_TEXTBLOCK_
§
Uhrenträume mit Komplikationen
Sie ist zwar nicht die teuerste Uhr, die Calibre 89, aber die Uhr mit den bislang meisten Komplikationen. Sie stammt aus der Genfer Uhrenfabrik Patek Philippe, und in ihr ist das ganze Know-how der Schweizer Uhrmacherei aufs Beste vereint.
«Sie weist so ziemlich alle Komplikationen auf, die man sich in einer mechanischen Uhr vorstellen kann», sagt Jean-Michel Piguet gegenüber swissinfo.ch.
Er ist stellvertretender Konservator des Internationalen Uhrmachermuseums in La Chaux-de-Fonds. Sie, das ist die Calibre 89. 89 für 1989, das Jahr, in dem Patek Philippe sein hundertfünfzigjähriges Bestehen feiern konnte. Eine Genfer Firma, die für Uhrenfans fast etwas Mythisches hat.
Natürlich gehört diese Uhr nicht zu jenen, die man einfach in die Tasche steckt. Erstens beeindruckt die Calibre 89 – in der Uhrmacherei bezeichnet man die Bewegung oder den «Motor» einer Uhr als Kaliber (ergänzt durch eine Zahl) – schon durch ihren Preis.
Bei einer Versteigerung durch den Spezialisten Antiquorum im Jahr 2004 ging eine Calibre 89 in Weissgold für 6,6 Millionen Schweizer Franken weg.
Der Rekord wird allerdings von einer anderen Kreation von Patek Philippe gehalten, technisch fast so reichhaltig und komplex, aber älter (1933): Die Graves wurde bei Sotheby’s für über 17 Millionen Franken verkauft.
Die Calibre 89 beeindruckt aber auch durch ihre Grösse. Sie hat einen Durchmesser von 9 cm, ist 4 cm dick und 1,1 kg schwer. Sie enthält Hunderte von Drehscheiben, Rädchen, Zahnrädchen, Stiften, kleinen Bolzen, Schrauben, Federn, Steinen … insgesamt 1728 Einzelteile.
Zwei Familien
Etwas Theorie: Eine Uhr ist entweder elektronisch (Quarz) oder sie gehört zur Familie der Rädchenuhren und der mikromechanischen Präzision – und davon träumen viele. Auch auf dieser kann man die Zeit ablesen. Dazu gehört die Calibre 89.
Heute gilt eine Uhr als gut, wenn sie Stunden, Minuten und Sekunden ansagt. Als «kompliziert» gilt sie, sobald eine oder mehrere Zusatzfunktionen, also «Komplikationen» dazukommen. Zu diesen Funktionen gehören laut Piguet akustische Signale (Klingeln, auch mit Wiederholung, Weckfunktionen usw.), astronomische Anzeigen (Datum, Mondphasen usw.) oder Zeitmessungen (Stoppuhr, Zähler usw.).
Wenn alle drei Arten von Funktionen enthalten sind, spreche man von einer «grossen Komplikation», erklärt der Spezialist. Die Calibre 89 ist eine «grosse Komplikation», die bei der Anzahl Komplikationen den Rekord aufweist: Es sind nicht weniger als dreiunddreissig.
§
_AUFGABE_
Wie viele Einzelteile enthält laut dem Text über die Calibre 89 diese Uhr insgesamt? Die Zeilen werden hierfür nicht gebraucht.
§
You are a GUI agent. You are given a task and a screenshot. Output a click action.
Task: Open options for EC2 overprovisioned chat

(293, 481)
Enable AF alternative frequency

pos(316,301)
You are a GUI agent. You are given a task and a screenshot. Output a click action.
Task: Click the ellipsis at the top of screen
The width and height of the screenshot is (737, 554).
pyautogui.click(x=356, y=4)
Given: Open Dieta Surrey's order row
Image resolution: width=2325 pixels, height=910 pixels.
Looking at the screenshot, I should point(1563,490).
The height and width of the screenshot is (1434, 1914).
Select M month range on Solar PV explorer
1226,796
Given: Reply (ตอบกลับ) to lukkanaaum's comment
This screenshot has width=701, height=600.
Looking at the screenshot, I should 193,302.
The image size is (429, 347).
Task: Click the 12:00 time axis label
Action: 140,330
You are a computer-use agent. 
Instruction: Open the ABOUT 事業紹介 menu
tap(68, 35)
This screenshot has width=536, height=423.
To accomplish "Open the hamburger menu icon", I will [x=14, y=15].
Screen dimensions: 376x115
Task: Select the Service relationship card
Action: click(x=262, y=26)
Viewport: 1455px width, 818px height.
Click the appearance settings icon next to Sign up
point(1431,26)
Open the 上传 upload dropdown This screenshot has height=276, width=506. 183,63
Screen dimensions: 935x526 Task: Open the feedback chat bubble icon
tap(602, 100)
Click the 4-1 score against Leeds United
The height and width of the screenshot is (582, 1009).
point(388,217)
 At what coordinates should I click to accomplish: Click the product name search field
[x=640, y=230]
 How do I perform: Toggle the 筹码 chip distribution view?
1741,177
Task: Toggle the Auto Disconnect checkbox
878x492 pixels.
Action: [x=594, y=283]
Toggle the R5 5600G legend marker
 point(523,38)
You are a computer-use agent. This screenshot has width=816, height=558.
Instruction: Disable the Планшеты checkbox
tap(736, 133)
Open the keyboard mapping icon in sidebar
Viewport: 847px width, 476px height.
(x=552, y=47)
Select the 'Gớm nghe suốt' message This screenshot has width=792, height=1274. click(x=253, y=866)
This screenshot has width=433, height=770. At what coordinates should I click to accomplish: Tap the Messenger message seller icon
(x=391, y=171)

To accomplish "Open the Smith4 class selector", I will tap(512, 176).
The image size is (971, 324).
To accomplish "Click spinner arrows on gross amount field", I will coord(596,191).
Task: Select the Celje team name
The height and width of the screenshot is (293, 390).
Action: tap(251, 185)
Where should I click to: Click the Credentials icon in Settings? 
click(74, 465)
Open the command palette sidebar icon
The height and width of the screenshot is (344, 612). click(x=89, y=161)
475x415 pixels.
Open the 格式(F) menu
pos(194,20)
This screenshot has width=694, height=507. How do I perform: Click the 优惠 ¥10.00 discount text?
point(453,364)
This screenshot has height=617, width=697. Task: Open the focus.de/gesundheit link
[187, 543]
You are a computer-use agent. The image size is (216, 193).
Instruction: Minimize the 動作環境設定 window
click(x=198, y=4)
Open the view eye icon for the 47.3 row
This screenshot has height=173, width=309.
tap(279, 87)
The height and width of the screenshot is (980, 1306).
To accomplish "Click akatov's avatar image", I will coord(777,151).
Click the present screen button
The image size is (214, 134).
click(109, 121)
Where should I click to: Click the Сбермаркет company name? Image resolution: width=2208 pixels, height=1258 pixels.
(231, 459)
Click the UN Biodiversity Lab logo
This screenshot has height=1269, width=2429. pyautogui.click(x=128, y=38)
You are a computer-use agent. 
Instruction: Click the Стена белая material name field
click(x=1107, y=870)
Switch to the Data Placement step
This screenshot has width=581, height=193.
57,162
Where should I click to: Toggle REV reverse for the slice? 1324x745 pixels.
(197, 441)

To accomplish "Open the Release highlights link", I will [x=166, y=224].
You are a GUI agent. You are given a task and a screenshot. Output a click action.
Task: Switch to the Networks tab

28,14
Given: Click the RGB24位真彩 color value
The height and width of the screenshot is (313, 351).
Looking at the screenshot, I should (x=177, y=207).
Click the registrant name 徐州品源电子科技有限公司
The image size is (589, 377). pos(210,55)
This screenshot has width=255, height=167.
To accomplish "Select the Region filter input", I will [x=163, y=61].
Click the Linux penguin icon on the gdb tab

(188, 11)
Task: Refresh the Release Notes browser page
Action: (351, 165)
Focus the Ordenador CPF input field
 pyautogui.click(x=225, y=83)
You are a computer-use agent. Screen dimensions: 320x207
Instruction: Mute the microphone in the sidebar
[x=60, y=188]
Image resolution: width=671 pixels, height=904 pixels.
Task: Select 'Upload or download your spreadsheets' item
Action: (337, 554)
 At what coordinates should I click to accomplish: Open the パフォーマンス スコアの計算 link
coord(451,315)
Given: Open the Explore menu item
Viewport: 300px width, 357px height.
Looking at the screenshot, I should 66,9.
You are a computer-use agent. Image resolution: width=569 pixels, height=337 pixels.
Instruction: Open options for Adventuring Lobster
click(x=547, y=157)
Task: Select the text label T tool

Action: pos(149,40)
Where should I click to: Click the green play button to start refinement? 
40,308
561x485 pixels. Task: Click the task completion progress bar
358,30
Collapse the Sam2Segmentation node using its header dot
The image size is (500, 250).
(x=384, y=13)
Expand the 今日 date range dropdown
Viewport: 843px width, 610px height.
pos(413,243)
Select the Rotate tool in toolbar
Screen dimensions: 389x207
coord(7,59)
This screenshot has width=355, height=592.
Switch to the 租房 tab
§
_ANTWORT UNTEN_
Die Calibre 89 besteht aus insgesamt 1728 Einzelteilen.